As far back as I can remember, dreams came easily to me. Every night, beginning in early childhood, I would land in a vivid scenario with a well-developed plot and few if any fantastic elements. As a lonely child, I dreamed of having different parents and living in a house with a white-tiled bathroom, a happy mother and a VCR. I also dreamed of burned farmland and fishermen drowning in beer-colored waves.
In my teens and early twenties, dreaming became a hazard of my field of study, and then of my profession. My mind began constructing my dreams of whatever I read, watched or agonized over during the day. When I was studying the UN tribunal for the former Yugoslavia for my international law class, I was shot at point-blank range by paramilitaries and bled to death on my grandmother’s favorite rug. When I was working in Bosnia, I stood trial for war crimes and squirmed under the judgmental gaze of tribunal interns. During the nights of my time resettling refugees in Upstate New York, I was recruited into an Afghan civil war militia and froze to death alone in a bombed-out building during the winter of 1994.
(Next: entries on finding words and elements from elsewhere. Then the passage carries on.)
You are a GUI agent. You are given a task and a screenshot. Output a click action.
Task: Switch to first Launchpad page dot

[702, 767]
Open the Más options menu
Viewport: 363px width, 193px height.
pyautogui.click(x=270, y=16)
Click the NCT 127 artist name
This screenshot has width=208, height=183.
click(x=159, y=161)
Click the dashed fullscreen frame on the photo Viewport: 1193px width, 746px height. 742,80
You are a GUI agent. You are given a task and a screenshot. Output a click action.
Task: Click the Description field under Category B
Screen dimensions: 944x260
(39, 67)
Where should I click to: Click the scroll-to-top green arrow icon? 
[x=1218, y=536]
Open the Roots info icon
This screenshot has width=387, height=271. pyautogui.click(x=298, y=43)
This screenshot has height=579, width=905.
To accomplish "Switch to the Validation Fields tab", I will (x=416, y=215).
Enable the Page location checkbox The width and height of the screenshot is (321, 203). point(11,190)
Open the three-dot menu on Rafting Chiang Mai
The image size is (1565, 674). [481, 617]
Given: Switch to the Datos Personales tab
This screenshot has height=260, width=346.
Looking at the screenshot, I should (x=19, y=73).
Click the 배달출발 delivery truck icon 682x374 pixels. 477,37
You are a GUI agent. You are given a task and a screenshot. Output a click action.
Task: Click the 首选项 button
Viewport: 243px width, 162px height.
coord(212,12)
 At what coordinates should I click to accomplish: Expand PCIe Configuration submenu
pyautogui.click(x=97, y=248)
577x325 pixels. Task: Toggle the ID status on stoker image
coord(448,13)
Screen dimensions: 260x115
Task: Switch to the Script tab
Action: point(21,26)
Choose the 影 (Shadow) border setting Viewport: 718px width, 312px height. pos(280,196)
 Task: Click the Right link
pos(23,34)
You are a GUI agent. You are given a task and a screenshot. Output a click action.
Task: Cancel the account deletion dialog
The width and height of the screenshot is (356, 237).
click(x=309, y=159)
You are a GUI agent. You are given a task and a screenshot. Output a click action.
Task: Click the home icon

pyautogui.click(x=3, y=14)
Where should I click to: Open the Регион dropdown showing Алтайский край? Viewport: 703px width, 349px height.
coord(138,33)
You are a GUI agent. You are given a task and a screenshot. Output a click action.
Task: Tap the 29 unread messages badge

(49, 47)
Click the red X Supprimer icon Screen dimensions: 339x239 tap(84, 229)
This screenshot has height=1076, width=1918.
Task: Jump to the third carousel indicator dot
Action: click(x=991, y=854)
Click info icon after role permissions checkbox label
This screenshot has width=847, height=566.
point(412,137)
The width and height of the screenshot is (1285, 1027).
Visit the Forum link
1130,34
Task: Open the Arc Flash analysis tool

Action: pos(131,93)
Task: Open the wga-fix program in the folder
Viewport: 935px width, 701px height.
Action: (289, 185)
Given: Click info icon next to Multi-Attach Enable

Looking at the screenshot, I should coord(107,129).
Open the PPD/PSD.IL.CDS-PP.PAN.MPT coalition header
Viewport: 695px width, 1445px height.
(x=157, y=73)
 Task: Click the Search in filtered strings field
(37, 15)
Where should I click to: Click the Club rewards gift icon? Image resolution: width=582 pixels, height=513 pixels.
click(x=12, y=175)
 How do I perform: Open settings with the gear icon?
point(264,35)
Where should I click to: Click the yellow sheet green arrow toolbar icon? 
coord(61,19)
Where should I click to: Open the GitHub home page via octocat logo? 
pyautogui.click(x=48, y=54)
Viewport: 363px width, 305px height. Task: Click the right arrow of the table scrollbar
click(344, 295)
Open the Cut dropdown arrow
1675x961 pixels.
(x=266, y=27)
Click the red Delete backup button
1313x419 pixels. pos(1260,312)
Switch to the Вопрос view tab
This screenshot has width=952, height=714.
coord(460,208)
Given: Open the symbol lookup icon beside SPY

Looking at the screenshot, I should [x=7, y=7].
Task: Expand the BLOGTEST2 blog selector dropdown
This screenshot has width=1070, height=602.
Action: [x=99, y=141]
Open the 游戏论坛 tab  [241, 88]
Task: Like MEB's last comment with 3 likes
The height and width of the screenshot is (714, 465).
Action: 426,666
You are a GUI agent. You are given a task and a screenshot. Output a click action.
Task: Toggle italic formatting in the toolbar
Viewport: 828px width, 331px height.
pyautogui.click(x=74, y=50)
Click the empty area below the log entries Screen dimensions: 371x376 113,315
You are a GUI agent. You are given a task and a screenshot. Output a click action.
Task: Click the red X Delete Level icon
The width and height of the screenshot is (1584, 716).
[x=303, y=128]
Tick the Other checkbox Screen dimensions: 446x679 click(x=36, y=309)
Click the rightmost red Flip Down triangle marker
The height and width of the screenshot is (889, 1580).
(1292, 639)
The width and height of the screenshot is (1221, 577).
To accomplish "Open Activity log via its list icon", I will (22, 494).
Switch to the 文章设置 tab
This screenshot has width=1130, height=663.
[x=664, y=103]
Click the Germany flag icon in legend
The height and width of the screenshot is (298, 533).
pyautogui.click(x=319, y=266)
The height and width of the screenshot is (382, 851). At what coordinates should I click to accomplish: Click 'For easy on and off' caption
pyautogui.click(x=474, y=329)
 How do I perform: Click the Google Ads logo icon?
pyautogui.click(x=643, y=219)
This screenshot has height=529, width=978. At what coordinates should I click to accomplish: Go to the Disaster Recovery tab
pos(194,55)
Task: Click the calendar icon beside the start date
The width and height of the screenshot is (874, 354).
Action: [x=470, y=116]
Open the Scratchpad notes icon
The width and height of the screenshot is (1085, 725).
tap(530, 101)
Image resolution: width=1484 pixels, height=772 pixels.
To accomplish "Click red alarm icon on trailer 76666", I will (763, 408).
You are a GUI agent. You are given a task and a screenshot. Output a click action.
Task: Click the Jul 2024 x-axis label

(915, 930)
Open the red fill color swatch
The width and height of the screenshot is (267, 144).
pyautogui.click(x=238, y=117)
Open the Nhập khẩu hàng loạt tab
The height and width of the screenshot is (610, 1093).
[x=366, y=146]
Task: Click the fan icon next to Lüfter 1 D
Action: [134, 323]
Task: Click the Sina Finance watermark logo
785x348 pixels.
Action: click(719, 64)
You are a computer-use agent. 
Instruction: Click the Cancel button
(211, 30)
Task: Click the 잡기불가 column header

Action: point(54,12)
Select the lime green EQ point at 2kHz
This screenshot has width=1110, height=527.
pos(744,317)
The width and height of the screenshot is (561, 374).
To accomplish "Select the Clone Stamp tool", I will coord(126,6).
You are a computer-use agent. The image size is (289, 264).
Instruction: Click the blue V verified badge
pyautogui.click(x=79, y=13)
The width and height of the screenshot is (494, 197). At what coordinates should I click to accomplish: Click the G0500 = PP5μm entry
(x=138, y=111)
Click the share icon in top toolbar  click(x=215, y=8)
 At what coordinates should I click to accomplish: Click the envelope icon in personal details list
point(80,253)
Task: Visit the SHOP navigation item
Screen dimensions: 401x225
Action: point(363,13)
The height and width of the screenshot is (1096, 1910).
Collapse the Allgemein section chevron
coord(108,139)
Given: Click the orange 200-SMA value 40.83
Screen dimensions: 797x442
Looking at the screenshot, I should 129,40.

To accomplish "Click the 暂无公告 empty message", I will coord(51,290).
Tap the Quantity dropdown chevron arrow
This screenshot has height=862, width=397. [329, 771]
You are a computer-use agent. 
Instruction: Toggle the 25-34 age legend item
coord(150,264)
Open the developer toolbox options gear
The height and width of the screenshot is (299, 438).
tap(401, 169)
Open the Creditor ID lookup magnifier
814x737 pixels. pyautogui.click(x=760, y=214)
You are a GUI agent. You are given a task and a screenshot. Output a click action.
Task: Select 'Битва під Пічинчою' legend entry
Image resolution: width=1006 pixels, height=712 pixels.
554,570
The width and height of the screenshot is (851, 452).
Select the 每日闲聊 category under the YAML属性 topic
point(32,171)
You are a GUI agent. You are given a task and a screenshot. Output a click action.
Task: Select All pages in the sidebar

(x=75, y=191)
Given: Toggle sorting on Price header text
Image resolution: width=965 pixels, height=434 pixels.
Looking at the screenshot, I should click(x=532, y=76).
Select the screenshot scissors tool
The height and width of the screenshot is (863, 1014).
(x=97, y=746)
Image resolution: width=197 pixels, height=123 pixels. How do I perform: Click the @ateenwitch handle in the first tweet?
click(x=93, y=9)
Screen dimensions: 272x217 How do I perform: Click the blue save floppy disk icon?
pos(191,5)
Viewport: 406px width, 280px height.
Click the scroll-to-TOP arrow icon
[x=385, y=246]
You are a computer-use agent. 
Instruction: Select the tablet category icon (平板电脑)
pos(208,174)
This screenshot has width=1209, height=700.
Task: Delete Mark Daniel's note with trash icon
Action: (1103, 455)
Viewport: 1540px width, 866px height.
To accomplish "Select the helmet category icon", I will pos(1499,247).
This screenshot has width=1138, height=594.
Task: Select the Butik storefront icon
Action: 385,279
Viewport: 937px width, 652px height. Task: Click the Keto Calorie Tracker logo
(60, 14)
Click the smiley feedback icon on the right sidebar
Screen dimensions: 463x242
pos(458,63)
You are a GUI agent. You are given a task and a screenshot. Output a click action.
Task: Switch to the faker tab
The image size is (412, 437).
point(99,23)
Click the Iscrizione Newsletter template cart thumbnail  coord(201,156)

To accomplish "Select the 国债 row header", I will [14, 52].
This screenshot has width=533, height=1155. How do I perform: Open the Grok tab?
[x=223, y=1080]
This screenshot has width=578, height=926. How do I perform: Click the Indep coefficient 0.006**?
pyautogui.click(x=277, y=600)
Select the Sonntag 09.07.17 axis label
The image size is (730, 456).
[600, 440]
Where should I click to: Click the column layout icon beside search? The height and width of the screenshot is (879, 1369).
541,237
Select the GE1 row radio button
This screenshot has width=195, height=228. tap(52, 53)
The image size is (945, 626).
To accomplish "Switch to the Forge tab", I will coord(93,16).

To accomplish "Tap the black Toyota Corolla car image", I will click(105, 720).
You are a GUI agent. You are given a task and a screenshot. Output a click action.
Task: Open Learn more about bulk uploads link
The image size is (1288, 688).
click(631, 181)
Happy dreams were few and far between then, but compensated for their infrequency by brilliantly outshining anything I had experienced in my waking life. They fulfilled not only personal-life wishes for romantic love and belonging, but also desires for large-scale, history-turning progress. In one shimmering dream, I attended the ceremony marking Bosnia’s integration into the European Union.
My dreams stopped for the first time early this year, when I moved to Afghanistan to work. Sleep became a pool of black quicksand I fell into at night and during long car rides. It became an off switch. Instead of feeling relieved, I was disturbed. Reality had finally overtaken my imagination. My hands and feet touched the places I had visited so many times in my mind. I picked up old shells from the floor of the building I succumbed to hypothermia in as a teenage militiaman.
About a month ago, the dreams returned at full volume with the strong antibiotics I began ingesting to reclaim my body from two raging bacterial infections. Now, I dream mostly about the forking paths before me, and along them the alternate futures that share a single commonality: they all remind me that life is short and impatient, and this will be another winter of hard choices.